Selon le chef de la tribu Kel Antassar – l’une des plus importantes dans la région de Tombouctou – Abdoul Majid Ag Mohamed Ahmad dit Nasser, la situation sécuritaire a récemment connu une forte dégradation. Pour lui, seule une application stricte et intégrale de l’accord pour la paix et la réconciliation issu du processus d’Alger peut mettre fin à l’insécurité grandissante qui sévit dans le pays, particulièrement dans les régions du Nord et du centre. Il a déclaré que sa tribu ne cesse de s’investir pour le retour de la paix dans la région de Tombouctou. Raison pour laquelle elle est devenue la cible des extrémistes. C’est ainsi que plusieurs de ses chefs de ont été enlevés ou exécutés.

Comment se porte la tribu Kel Ançar dont vous êtes le chef ?

Nasser : La tribu se porte à merveille. Il n’y a aucun problème à part ce qui ne va pas dans l’ensemble du pays. La situation nous interpelle tous aujourd’hui.

Données recueillies:
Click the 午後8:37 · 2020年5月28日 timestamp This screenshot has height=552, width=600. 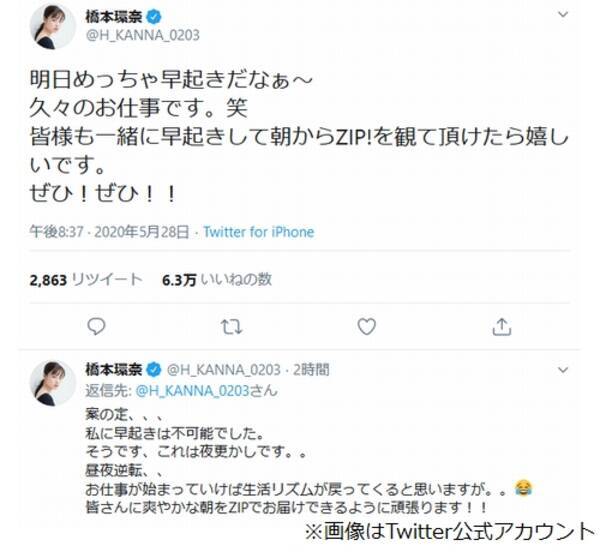[109, 232]
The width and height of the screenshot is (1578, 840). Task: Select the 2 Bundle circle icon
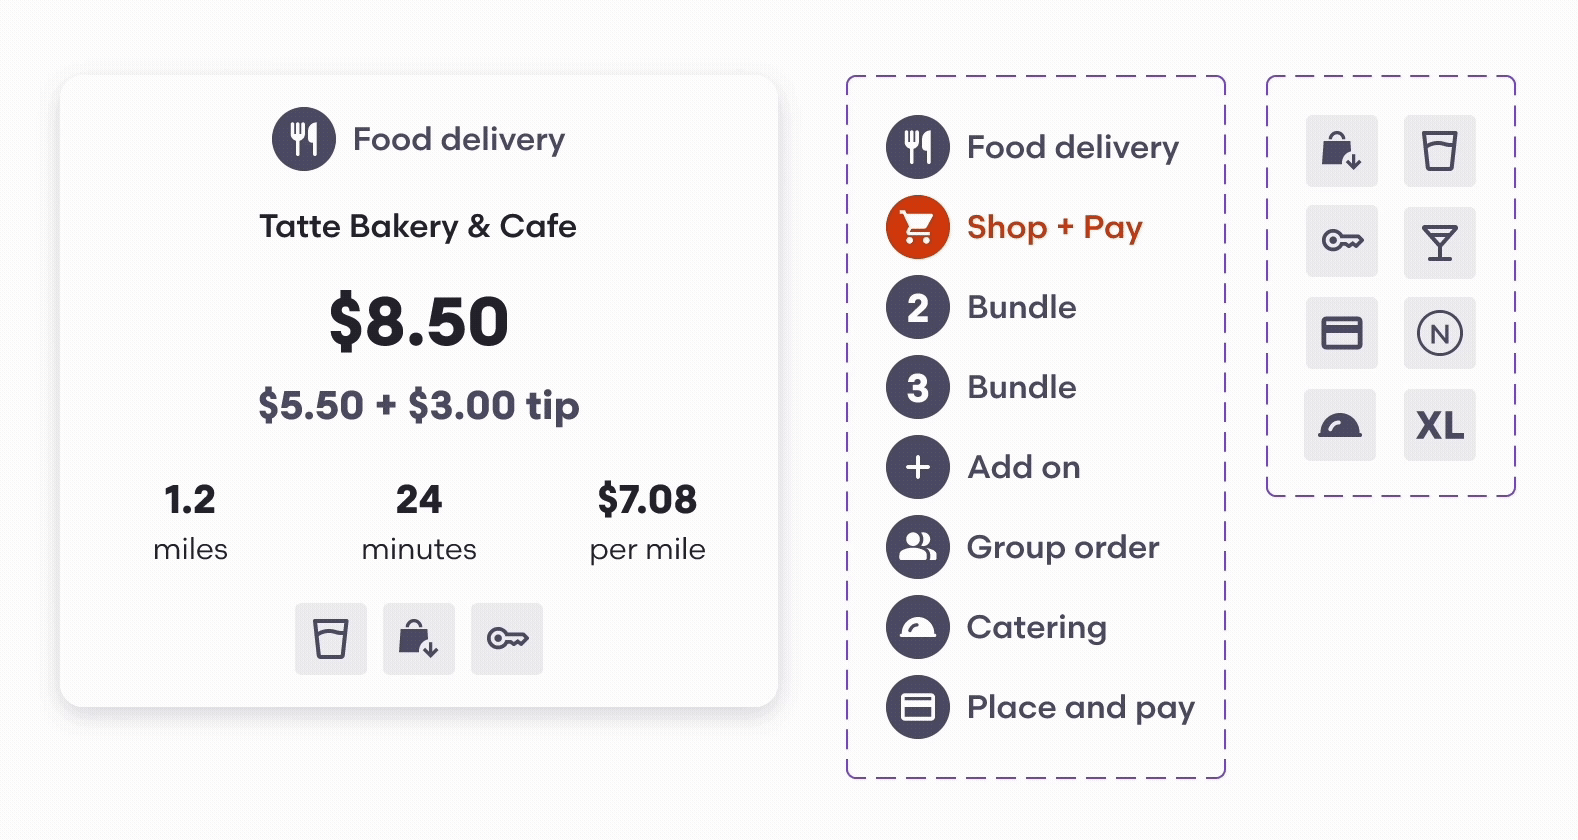[917, 307]
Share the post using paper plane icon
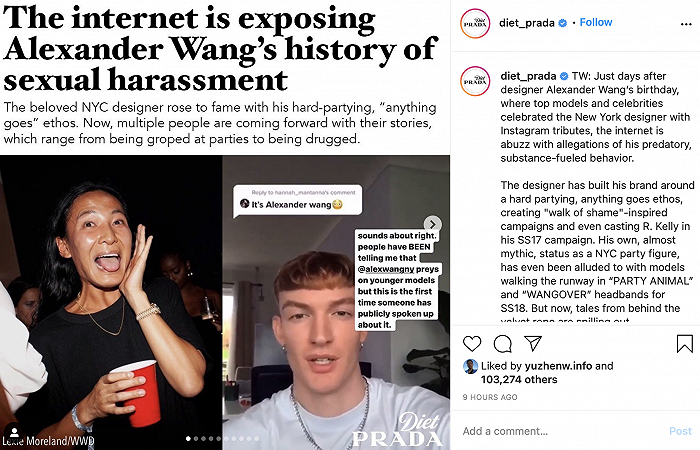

Consigne écrite 1:
Répondez à ces questions sur l'extrait consacré à la région de Tombouctou :
(a) Quel accord faut-il appliquer strictement et entièrement pour mettre fin à l'insécurité, selon le chef de tribu ?
(b) Dans quelles régions du pays cette insécurité sévit-elle surtout ?
(c) Par quelle phrase Nasser dit-il d'abord comment va sa tribu ?
Consigne écrite 2:
Poursuivez l'entretien sur la région de Tombouctou après la dernière réponse de Nasser.

Résultat obtenu 1:
(a) L'accord pour la paix et la réconciliation issu du processus d'Alger.
(b) Dans les régions du Nord et du centre.
(c) « La tribu se porte à merveille. »

Résultat obtenu 2:
Quels sont vos rapports avec le mouvement « Congrès pour la Justice dans l’Azawad » (CJA) qui se présente comme la branche armée de la tribu ?

Nasser : Il n’y a aucun problème entre le CJA et la tribu. Le CJA n’est pas seulement constitué de la tribu Kel Ançar, c’est un mouvement composé de toutes les tribus de la zone. Certes, le chef de l’état-major et le président du CJA sont de la tribu, pour autant cela ne signifie pas que le mouvement soit constitué exclusivement de Kel Ançar. Je crois que le soutien accordé à ce mouvement par la tribu, vient du fait que le CJA a toujours prôné pour le retour de la paix. Ce qui a d’ailleurs été accepté par toutes les communautés de la zone. C’est un mouvement qui contribue significativement au retour de la paix dans la zone de Goundam et de Tombouctou. De ce fait, il n’est pas seulement soutenu par les communautés sédentaires, mais aussi celles des nomades. Encore une fois, je répète qu’il n’y a aucun problème entre le CJA et la tribu Kel Ançar.

Comment vous appréciez l’état de la mise en œuvre de l’accord qui a accusé un grand retard ?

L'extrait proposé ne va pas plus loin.